THE PROBLEM: Go through the listing and copy every line word for word.
-.-.-
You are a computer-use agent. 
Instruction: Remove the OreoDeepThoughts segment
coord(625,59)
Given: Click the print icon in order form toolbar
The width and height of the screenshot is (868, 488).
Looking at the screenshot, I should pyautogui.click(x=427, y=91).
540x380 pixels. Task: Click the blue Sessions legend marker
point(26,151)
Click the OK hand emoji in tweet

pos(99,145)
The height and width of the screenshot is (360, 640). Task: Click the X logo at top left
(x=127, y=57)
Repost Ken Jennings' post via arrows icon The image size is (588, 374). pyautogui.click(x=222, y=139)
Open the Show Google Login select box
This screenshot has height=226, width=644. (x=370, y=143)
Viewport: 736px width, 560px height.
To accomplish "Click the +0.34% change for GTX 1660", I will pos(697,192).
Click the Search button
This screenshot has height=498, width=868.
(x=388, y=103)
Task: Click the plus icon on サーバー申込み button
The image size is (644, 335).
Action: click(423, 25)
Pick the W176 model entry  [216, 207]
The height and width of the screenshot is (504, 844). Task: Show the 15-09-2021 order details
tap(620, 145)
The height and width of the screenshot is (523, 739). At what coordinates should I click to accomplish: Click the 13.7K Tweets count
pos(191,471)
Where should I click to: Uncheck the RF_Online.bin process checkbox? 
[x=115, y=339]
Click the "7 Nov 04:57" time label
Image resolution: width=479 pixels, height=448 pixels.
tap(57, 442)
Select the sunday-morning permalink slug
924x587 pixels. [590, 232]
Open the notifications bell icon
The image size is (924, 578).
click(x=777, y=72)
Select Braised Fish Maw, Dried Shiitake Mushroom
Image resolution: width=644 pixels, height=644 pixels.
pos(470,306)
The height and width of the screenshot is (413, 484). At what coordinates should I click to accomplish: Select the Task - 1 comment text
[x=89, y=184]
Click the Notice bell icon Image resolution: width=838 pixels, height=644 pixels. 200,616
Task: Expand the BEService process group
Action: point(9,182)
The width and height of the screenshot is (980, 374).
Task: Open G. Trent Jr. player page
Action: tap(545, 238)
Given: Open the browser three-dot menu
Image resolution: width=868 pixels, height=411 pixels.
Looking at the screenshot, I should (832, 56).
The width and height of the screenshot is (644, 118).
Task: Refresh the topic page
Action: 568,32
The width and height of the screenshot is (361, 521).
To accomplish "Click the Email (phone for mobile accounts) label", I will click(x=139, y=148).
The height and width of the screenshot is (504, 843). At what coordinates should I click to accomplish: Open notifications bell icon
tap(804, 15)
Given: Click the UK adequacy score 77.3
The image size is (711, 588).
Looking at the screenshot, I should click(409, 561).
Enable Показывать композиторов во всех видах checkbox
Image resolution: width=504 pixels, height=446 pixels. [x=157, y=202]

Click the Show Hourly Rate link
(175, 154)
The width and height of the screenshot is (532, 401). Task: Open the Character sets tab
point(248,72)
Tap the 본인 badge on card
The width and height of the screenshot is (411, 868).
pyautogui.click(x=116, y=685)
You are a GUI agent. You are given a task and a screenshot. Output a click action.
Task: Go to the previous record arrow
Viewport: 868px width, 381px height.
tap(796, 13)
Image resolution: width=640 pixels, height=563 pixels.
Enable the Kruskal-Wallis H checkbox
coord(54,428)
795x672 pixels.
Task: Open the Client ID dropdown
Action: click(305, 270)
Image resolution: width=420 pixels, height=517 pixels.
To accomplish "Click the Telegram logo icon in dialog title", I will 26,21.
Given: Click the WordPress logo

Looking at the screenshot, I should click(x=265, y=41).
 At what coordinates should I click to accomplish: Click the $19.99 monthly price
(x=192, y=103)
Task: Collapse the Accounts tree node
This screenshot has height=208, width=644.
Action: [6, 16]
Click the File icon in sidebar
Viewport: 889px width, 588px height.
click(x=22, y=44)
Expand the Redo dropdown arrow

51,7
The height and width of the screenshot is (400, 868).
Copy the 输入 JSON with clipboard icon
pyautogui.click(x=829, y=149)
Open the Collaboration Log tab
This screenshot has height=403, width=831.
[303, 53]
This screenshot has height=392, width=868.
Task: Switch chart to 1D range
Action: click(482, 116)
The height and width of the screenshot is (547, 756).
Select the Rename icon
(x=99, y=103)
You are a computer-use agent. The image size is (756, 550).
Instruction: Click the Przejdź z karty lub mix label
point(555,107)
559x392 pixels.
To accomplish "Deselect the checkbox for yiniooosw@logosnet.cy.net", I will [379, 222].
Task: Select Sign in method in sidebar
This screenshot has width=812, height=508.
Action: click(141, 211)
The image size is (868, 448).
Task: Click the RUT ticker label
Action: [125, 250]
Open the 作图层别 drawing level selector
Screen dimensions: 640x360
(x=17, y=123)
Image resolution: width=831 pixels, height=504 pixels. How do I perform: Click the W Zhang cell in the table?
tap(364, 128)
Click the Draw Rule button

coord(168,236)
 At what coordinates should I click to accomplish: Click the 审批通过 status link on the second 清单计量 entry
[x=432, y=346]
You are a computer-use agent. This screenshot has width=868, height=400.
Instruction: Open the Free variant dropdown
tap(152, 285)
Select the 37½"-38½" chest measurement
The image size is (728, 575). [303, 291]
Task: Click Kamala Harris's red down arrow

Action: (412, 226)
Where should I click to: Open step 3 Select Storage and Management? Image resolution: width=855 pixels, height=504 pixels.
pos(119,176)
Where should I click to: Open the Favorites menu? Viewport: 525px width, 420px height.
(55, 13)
-.-.-
ANSWER SPACE:
You are a computer-use agent. 
Instruction: Remove the OreoDeepThoughts segment
coord(625,59)
Given: Click the print icon in order form toolbar
The width and height of the screenshot is (868, 488).
Looking at the screenshot, I should pyautogui.click(x=427, y=91).
540x380 pixels. Task: Click the blue Sessions legend marker
point(26,151)
Click the OK hand emoji in tweet

pos(99,145)
The height and width of the screenshot is (360, 640). Task: Click the X logo at top left
(x=127, y=57)
Repost Ken Jennings' post via arrows icon The image size is (588, 374). pyautogui.click(x=222, y=139)
Open the Show Google Login select box
This screenshot has height=226, width=644. (x=370, y=143)
Viewport: 736px width, 560px height.
To accomplish "Click the +0.34% change for GTX 1660", I will pos(697,192).
Click the Search button
This screenshot has height=498, width=868.
(x=388, y=103)
Task: Click the plus icon on サーバー申込み button
The image size is (644, 335).
Action: click(423, 25)
Pick the W176 model entry  [216, 207]
The height and width of the screenshot is (504, 844). Task: Show the 15-09-2021 order details
tap(620, 145)
The height and width of the screenshot is (523, 739). At what coordinates should I click to accomplish: Click the 13.7K Tweets count
pos(191,471)
Where should I click to: Uncheck the RF_Online.bin process checkbox? 
[x=115, y=339]
Click the "7 Nov 04:57" time label
Image resolution: width=479 pixels, height=448 pixels.
tap(57, 442)
Select the sunday-morning permalink slug
924x587 pixels. [590, 232]
Open the notifications bell icon
The image size is (924, 578).
click(x=777, y=72)
Select Braised Fish Maw, Dried Shiitake Mushroom
Image resolution: width=644 pixels, height=644 pixels.
pos(470,306)
The height and width of the screenshot is (413, 484). At what coordinates should I click to accomplish: Select the Task - 1 comment text
[x=89, y=184]
Click the Notice bell icon Image resolution: width=838 pixels, height=644 pixels. 200,616
Task: Expand the BEService process group
Action: point(9,182)
The width and height of the screenshot is (980, 374).
Task: Open G. Trent Jr. player page
Action: tap(545, 238)
Given: Open the browser three-dot menu
Image resolution: width=868 pixels, height=411 pixels.
Looking at the screenshot, I should (832, 56).
The width and height of the screenshot is (644, 118).
Task: Refresh the topic page
Action: 568,32
The width and height of the screenshot is (361, 521).
To accomplish "Click the Email (phone for mobile accounts) label", I will click(x=139, y=148).
The height and width of the screenshot is (504, 843). At what coordinates should I click to accomplish: Open notifications bell icon
tap(804, 15)
Given: Click the UK adequacy score 77.3
The image size is (711, 588).
Looking at the screenshot, I should click(409, 561).
Enable Показывать композиторов во всех видах checkbox
Image resolution: width=504 pixels, height=446 pixels. [x=157, y=202]

Click the Show Hourly Rate link
(175, 154)
The width and height of the screenshot is (532, 401). Task: Open the Character sets tab
point(248,72)
Tap the 본인 badge on card
The width and height of the screenshot is (411, 868).
pyautogui.click(x=116, y=685)
You are a GUI agent. You are given a task and a screenshot. Output a click action.
Task: Go to the previous record arrow
Viewport: 868px width, 381px height.
tap(796, 13)
Image resolution: width=640 pixels, height=563 pixels.
Enable the Kruskal-Wallis H checkbox
coord(54,428)
795x672 pixels.
Task: Open the Client ID dropdown
Action: click(305, 270)
Image resolution: width=420 pixels, height=517 pixels.
To accomplish "Click the Telegram logo icon in dialog title", I will 26,21.
Given: Click the WordPress logo

Looking at the screenshot, I should click(x=265, y=41).
 At what coordinates should I click to accomplish: Click the $19.99 monthly price
(x=192, y=103)
Task: Collapse the Accounts tree node
This screenshot has height=208, width=644.
Action: [6, 16]
Click the File icon in sidebar
Viewport: 889px width, 588px height.
click(x=22, y=44)
Expand the Redo dropdown arrow

51,7
The height and width of the screenshot is (400, 868).
Copy the 输入 JSON with clipboard icon
pyautogui.click(x=829, y=149)
Open the Collaboration Log tab
This screenshot has height=403, width=831.
[303, 53]
This screenshot has height=392, width=868.
Task: Switch chart to 1D range
Action: click(482, 116)
The height and width of the screenshot is (547, 756).
Select the Rename icon
(x=99, y=103)
You are a computer-use agent. The image size is (756, 550).
Instruction: Click the Przejdź z karty lub mix label
point(555,107)
559x392 pixels.
To accomplish "Deselect the checkbox for yiniooosw@logosnet.cy.net", I will [379, 222].
Task: Select Sign in method in sidebar
This screenshot has width=812, height=508.
Action: click(141, 211)
The image size is (868, 448).
Task: Click the RUT ticker label
Action: [125, 250]
Open the 作图层别 drawing level selector
Screen dimensions: 640x360
(x=17, y=123)
Image resolution: width=831 pixels, height=504 pixels. How do I perform: Click the W Zhang cell in the table?
tap(364, 128)
Click the Draw Rule button

coord(168,236)
 At what coordinates should I click to accomplish: Click the 审批通过 status link on the second 清单计量 entry
[x=432, y=346]
You are a computer-use agent. This screenshot has width=868, height=400.
Instruction: Open the Free variant dropdown
tap(152, 285)
Select the 37½"-38½" chest measurement
The image size is (728, 575). [303, 291]
Task: Click Kamala Harris's red down arrow

Action: (412, 226)
Where should I click to: Open step 3 Select Storage and Management? Image resolution: width=855 pixels, height=504 pixels.
pos(119,176)
Where should I click to: Open the Favorites menu? Viewport: 525px width, 420px height.
(55, 13)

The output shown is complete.